Further analysis revealed that similarly unprotected links were sent out by other major airlines as well, including Southwest in the US, KLM and Transavia in the Netherlands, Vueling and Air Europe in Spain, Jetstar in Australia, and Thomas Cook in the UK.
The problem is that the check-in links sent by these airlines to their customers initiate a connection over HTTP instead of HTTPS.
The link itself, as Wandera VP of Product Michael Covington told SecurityWeek, includes a record locator, the origin of the flight and its destination, and, in some cases, the passenger’s name. Airlines use this data to identify each passenger and provide access to details of their reservation.

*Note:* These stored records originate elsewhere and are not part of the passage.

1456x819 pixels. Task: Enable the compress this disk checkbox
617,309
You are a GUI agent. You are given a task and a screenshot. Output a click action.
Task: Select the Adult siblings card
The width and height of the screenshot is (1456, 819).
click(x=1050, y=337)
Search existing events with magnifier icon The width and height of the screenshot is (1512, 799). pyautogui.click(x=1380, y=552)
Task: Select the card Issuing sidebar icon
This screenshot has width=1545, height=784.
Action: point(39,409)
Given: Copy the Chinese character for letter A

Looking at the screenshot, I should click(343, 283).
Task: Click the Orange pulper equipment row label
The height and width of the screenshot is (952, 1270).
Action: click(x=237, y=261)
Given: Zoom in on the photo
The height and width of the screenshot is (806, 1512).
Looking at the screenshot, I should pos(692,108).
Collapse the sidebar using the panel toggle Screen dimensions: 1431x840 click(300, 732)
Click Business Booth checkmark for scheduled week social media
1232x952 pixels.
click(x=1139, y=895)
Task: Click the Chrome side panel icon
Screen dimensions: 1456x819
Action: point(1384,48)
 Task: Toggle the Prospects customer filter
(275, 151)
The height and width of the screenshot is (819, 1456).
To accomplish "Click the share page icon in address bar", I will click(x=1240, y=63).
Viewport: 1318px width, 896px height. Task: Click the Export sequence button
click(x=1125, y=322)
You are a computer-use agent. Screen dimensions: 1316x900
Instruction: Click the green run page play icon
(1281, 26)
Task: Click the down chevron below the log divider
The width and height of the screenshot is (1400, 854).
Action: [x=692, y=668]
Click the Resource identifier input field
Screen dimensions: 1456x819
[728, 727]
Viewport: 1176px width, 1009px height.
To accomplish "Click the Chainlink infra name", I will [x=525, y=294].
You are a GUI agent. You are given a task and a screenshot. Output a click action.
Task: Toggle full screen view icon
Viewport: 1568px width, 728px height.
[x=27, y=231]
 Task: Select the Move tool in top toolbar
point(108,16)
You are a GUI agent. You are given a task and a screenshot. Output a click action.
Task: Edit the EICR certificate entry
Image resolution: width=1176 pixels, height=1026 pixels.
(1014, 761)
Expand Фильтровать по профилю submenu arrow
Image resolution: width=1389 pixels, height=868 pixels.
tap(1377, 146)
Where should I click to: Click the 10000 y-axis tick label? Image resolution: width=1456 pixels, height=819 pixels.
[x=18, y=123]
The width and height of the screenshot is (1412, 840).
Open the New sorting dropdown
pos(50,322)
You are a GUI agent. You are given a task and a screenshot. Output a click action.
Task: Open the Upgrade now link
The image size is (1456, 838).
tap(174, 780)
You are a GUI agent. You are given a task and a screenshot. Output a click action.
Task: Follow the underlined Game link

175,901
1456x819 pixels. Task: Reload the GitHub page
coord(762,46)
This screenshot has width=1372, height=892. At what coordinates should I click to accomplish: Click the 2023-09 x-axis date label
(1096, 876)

An attacker who can intercept a user’s traffic – for example, by compromising a public Wi-Fi connection – can leverage these credentials to gain access to the targeted user’s online check-in page.
Depending on the airline, the check-in service can provide access to data such as email address, name, gender, passport information, nationality, phone number, partial payment card information, booking reference, flight details (flight number, seating data), and even the complete boarding pass. In some cases, the attacker could also make changes to the data provided by the legitimate user.
“Boarding procedures vary from airport to airport and can be more or less secure. The most concerning aspect of this vulnerability is that in some cases a hacker or criminal can print a victim’s boarding pass and could even attempt to board a scheduled flight,” Wandera researchers explained.
The security firm pointed to a recent news report claiming that a man traveling from the UK to Poland boarded the wrong airplane and ended up in Malta. The incident raised concerns about boarding pass screening as the man had a ticket for Poland.
Wandera believes airlines should encrypt communications during the check-in process, they should implement additional authentication mechanisms for processes that involve access to personal information (especially if that information can be edited), and use one-time tokens for direct links delivered via email or SMS.
SecurityWeek has asked Wandera if it’s possible that a single e-ticketing platform is used by all the impacted airlines, but the security firm believes the weakness is not introduced by a single platform.
“Based on my assessment of the data and conversations I’ve had with the airlines, I’m fairly confident that this vulnerability impacts more than one platform,” Covington explained. “While a subset of the airlines may use a common platform, there are sufficient variations in how these systems communicate that I believe there to be several e-ticketing systems involved.”
“I suspect this boils down to an industry-wide decision to make online check-in easy; they’ve essentially prioritized usability over security. The entire problem goes away if they simply made the e-mail/SMS links one-time use,” he added.
Wandera notified each of the impacted airlines in December 2018 and January 2019, and said it had also shared its findings with government agencies in charge of airport security.
“Some have responded and indicated that they are investigating the issue,” Covington told SecurityWeek. “Unfortunately, we have not been able to verify that any fixes have been implemented. Our researchers have confirmed that some of the e-ticketing systems are still exposing data, so the problem has not been resolved.”
Other researchers revealed recently that a vulnerability affecting a reservation system provided by Spain-based Amadeus, which is used by hundreds of airlines worldwide, could have exposed the details of millions of passengers.